- _DIRECTIONS_
Please rewrite the records from the line with "Task: Click the Всем tab" to the line with "Action: point(391,33)", changing "tab" to "section" and keeping everything else the same. Return only those lines.

- _PROVIDED RECORDS_
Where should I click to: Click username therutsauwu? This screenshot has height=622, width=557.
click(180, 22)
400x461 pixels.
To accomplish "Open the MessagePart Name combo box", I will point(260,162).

==

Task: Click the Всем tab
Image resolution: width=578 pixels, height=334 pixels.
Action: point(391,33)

- _EXERCISE ANSWER_
Task: Click the Всем section
Image resolution: width=578 pixels, height=334 pixels.
Action: point(391,33)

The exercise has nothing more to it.